◆ Tâche à réaliser
Déterminez, s'il vous plaît, combien de lignes ci-dessous contiennent la chaîne « chevron », en respectant la casse. Donnez seulement ce nombre.

◆ Données d'entrée
________________

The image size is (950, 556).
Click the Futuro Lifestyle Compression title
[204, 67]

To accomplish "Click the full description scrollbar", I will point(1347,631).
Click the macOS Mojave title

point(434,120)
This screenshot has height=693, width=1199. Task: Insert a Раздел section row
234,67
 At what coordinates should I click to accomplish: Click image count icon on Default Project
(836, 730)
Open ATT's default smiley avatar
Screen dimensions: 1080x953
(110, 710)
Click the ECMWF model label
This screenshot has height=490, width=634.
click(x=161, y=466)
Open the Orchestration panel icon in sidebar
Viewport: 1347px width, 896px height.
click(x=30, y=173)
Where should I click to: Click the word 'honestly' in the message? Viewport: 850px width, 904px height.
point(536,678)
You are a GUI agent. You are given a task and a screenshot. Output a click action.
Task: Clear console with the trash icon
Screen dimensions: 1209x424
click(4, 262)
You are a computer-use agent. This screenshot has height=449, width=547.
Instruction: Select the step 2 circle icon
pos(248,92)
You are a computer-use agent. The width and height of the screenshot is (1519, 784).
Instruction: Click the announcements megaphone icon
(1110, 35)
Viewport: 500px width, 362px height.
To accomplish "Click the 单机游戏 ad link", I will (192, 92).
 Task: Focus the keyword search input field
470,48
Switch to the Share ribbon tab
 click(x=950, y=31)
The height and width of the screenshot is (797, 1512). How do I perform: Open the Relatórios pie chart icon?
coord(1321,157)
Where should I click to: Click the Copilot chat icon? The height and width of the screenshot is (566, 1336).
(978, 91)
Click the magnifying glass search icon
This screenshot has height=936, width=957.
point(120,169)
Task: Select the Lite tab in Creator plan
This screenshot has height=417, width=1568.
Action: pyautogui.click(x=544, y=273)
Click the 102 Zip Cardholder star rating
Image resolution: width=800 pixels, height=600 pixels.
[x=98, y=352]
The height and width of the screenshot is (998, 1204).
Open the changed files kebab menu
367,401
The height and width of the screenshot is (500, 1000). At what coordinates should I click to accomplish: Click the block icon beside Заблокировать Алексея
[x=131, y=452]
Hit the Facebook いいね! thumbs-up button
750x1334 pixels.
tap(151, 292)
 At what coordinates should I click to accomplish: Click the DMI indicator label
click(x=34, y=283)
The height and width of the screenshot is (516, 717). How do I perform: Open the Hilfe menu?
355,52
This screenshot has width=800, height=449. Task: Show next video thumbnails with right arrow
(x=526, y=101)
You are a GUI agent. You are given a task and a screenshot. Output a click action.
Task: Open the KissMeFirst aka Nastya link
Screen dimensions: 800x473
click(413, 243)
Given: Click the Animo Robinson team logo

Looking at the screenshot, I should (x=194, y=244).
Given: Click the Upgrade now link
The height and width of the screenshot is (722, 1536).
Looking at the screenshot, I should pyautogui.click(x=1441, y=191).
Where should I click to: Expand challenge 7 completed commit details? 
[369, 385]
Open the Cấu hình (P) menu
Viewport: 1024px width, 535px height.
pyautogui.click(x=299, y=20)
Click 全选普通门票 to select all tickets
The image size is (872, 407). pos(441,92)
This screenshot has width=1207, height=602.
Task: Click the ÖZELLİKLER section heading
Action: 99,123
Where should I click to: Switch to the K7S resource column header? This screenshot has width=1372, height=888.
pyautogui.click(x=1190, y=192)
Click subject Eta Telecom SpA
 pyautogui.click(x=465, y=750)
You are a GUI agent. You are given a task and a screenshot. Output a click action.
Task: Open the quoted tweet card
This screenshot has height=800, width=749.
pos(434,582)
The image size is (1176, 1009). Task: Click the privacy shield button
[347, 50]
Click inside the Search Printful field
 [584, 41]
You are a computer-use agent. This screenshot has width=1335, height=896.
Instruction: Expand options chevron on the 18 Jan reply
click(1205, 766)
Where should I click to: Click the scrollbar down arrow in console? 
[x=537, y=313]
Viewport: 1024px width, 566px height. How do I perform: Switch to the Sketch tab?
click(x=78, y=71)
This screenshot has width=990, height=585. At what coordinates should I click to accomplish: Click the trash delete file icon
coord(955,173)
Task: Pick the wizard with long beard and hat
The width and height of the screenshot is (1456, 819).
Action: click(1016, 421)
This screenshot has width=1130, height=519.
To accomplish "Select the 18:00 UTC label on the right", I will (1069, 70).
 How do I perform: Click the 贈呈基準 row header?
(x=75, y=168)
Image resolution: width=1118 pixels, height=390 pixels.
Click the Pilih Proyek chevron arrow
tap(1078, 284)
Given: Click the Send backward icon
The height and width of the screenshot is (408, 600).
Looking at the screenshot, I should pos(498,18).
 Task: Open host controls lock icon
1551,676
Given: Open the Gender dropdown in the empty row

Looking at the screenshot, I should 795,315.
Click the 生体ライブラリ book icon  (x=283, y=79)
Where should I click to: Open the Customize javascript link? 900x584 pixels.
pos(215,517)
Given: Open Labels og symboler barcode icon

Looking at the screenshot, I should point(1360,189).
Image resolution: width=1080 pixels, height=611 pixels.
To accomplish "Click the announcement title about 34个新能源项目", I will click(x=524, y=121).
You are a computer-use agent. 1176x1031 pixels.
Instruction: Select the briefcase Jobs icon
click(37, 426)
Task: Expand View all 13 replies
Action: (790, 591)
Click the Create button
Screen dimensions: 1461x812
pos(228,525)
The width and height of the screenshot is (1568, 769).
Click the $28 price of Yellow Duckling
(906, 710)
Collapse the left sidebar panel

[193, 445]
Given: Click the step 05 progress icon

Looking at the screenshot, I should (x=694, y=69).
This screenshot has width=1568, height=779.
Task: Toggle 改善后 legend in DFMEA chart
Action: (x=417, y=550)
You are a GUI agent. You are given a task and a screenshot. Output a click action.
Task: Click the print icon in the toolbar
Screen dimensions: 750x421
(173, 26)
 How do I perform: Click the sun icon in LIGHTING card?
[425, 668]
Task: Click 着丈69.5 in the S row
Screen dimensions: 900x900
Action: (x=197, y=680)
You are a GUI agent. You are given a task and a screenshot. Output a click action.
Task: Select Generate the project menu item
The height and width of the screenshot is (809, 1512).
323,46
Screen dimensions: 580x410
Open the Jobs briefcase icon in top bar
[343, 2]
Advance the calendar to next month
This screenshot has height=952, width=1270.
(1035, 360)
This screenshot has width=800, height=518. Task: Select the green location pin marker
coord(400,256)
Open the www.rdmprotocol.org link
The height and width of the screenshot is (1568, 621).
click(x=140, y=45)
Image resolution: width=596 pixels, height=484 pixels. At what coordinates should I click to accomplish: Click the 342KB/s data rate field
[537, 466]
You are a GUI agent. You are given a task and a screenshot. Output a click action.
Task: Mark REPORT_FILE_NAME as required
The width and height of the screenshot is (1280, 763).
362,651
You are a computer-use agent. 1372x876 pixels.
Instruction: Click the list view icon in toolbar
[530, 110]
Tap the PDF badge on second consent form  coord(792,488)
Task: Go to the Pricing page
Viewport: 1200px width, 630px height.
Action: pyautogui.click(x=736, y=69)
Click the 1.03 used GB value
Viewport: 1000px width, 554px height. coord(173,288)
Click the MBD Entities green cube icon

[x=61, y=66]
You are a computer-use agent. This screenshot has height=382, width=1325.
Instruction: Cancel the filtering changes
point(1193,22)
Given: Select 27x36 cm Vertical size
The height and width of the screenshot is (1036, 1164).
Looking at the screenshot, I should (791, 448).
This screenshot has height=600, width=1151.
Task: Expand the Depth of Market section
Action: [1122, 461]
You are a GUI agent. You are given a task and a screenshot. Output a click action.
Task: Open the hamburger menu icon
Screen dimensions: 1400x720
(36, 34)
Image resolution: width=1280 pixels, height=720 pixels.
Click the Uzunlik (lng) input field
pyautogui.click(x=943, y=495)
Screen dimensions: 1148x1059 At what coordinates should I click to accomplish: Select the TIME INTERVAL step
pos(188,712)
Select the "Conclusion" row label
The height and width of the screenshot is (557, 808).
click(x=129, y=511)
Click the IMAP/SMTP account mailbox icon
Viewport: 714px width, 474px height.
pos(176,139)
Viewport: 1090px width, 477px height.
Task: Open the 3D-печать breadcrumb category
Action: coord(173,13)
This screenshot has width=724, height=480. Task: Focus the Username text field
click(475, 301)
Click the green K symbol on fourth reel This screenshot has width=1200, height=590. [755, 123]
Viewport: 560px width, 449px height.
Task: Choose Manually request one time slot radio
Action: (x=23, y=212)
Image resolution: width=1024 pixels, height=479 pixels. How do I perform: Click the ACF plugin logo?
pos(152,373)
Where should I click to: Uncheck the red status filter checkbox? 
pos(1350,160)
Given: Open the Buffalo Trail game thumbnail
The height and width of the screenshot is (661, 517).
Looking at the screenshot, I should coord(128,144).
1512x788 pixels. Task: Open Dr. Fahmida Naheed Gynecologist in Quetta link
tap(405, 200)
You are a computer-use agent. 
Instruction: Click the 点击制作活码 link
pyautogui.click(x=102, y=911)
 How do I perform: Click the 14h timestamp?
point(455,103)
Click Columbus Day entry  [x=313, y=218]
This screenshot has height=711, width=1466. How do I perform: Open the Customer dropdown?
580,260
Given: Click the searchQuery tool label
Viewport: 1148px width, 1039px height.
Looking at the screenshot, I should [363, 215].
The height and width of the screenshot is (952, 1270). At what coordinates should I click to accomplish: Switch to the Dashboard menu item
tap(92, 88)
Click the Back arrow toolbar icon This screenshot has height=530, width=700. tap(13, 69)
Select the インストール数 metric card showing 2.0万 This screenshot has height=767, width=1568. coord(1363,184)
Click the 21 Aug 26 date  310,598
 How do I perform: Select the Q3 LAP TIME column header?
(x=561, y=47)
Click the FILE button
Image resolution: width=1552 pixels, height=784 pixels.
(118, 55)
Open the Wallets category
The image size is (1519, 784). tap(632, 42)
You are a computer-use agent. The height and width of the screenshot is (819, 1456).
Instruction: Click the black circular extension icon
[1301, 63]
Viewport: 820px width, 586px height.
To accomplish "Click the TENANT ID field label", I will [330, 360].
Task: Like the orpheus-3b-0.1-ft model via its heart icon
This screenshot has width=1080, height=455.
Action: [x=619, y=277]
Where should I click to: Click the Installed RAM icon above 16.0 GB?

________________

◆ Corrigé de l'exercice
2